Reporter: Dani Prasetya | Editor: Rizki Caturini
JAKARTA. Produsen kelapa sawit masih enggan menggeser pelabuhan tujuan ekspor ke Eropa Timur. Sebab, pelaku usaha masih menganggap penting pelabuhan ekspor tradisional yang saat ini berbasis di Rotterdam, Belanda.
"Jadi kita akan lebih baik untuk tidak meninggalkan pasar yang ada, tapi terus melakukan ekspansi," ungkap Direktur Eksekutif Gabungan Pengusaha Kelapa Sawit Indonesia (Gapki) Fadhil Hasan, Selasa (22/11).
Penentuan pasar tujuan ekspor selama ini diatur oleh perusahaan Indonesia, sebab terkadang pelaku usaha sendiri yang lebih jeli melihat pasar tujuan ekspor yang potensial. Nantinya, pasar tujuan ekspor akan terdiversifikasi secara bertahap dengan atau tanpa bantuan pemerintah.
Kalaupun pemerintah berniat untuk menggeser pasar tujuan ekspor segera ke Eropa Timur seperti Serbia, Turki, dan Ukraina, maka regulator harus menerbitkan kebijakan untuk mengatur hal itu.
Regulasi itu, sebaiknya bisa mendukung aktivitas ekspor melalui penghapusan pajak ekspor atau hambatan tarif, misalnya, biaya tinggi logistik. Selain itu, pemerintah seharusnya bisa melobi Eropa agar bisa menghapus persyaratan yang bersifat tidak efisien.
Sebenarnya para pelaku usaha Indonesia telah melebarkan pasar tujuan ekspor ke Timur Tengah dan Afrika. Sayangnya, infrastruktur Timur Tengah dan Afrika belum secanggih Eropa. Sehingga, untuk menggeser pelabuhan tujuan ekspor dari pasar mapan Rotterdam terbilang sulit.
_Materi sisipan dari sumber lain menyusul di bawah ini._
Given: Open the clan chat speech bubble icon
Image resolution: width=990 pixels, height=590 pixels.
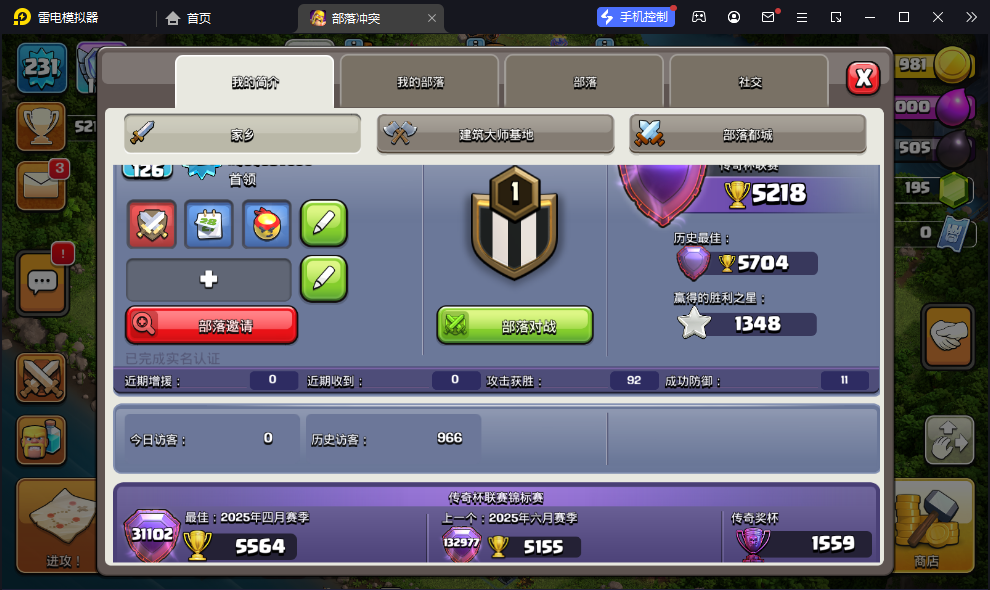Looking at the screenshot, I should pos(42,282).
Sekjen Gapki, Joko Supriyono, menambahkan, produsen kelapa sawit Indonesia tidak dapat meninggalkan pasar tradisional sebagai tujuan ekspor. Justru pelaku usaha kelapa sawit mengembangkan pasar tradisional, apalagi pasar Eropa masih berperan cukup besar sebagai penyerap kelapa sawit terbesar kedua asal Indonesia setelah India.